U.S., Iran Battle Over Inhuman Sanctions at World Court

THE HAGUE (Dispatches) -- Lawyers for the United States tried on Monday to reject the jurisdiction of the UN’s highest court to resolve a case brought by Iran seeking to lift U.S. sanctions against Tehran.
Iran brought the claim to the International Court of Justice (ICJ), also known as the World Court, in 2018, asking the court to order Washington to lift sanctions against Iran because they breach a decades-old friendship treaty.
Washington has maintained that the real aim of Iran’s legal suit is to restore a 2015 nuclear pact opposed by the administration of President Donald Trump.
Tehran argues that the sanctions, imposed by Washington when it abandoned the 2015 nuclear pact, violate their 1955 "Treaty of Amity”, or bilateral friendship agreement.

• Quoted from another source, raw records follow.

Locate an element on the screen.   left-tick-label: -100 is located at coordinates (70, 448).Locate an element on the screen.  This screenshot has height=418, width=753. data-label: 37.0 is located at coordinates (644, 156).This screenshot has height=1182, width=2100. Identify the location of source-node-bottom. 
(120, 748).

After Iran filed two cases based on the treaty against the U.S. at the World Court, Washington announced it was officially withdrawing, but that move was not retroactive and has no effect on this ongoing case.
Hearings this week in The Hague will only deal with the preliminary matter of whether the court has jurisdiction to hear the dispute.

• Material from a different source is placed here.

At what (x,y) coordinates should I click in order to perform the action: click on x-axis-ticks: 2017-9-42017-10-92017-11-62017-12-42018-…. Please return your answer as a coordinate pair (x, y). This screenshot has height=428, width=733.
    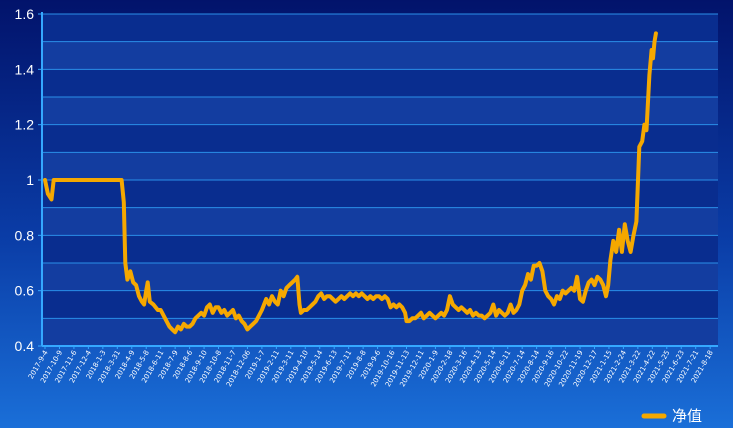
    Looking at the image, I should click on (371, 367).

In an earlier case involving Iranian assets frozen by the U.S., the World Court ruled in 2019 that the friendship treaty could provide a legal basis for calling in the top UN court in an Iran-U.S. dispute.
In October, 2018, the court ordered the U.S. to ensure that the sanctions against Iran did not affect humanitarian aid or civil aviation safety.

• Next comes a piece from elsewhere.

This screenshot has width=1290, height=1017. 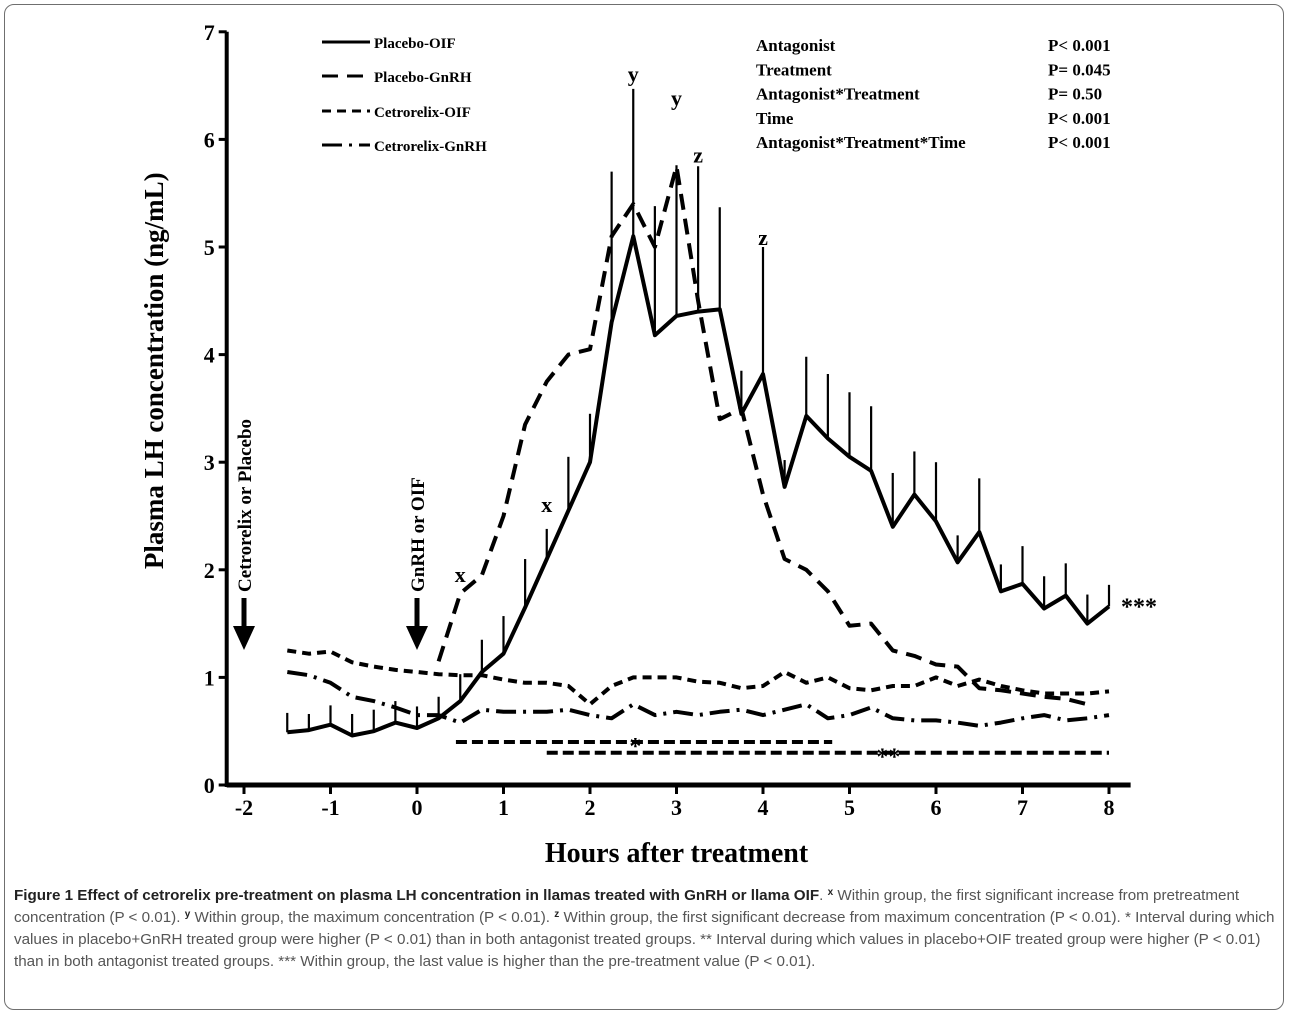 I want to click on treatment-arrow-label: Cetrorelix or Placebo, so click(x=246, y=506).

The ICJ is the United Nations’ highest court for resolving disputes between nations. Its rulings are binding, but it has no power to enforce them.

The treaty was signed before Iran’s 1979 Islamic Revolution and the sharp deterioration in bilateral ties with Washington.
In February 2019, the ICJ also ruled that Iran can proceed with a legal action to recover billions of dollars in frozen assets that the United States says must be paid to purported American survivors and relatives of victims of attacks spuriously blamed on the Islamic Republic.
The frozen Iranian assets were reportedly part of the Central Bank of the Islamic Republic of Iran’s foreign currency reserves held in Citibank accounts in New York.
Iran’s Foreign Minister Muhammad Javad Zarif has said the seizure of Iran’s frozen assets by the U.S. was "highway robbery”.
Last month, the United States lost the showdown at the United Nations Security Council over extending the terms of the arms embargo against Iran. The U.S. government was left embarrassingly isolated, winning just one other vote for its proposed resolution from the Dominican Republic, while Russia and China voted against and 11 other nations abstained.
In response to the vote, President Donald Trump threatened to snap back sanctions using a measure built into the very nuclear agreement the Trump White House withdrew from two years ago. But the latest gambit by the Trump administration has unsurprisingly been contested by other world powers and the UN, leaving Washington further isolated and humiliated.
Dian Triansyah Djani, the UN Security Council’s president for August, said last month the council was "not in the position to take further action” on the new U.S. push to trigger a "snapback” of all UN sanctions on Iran due to a lack of consensus among the member states to take such measures.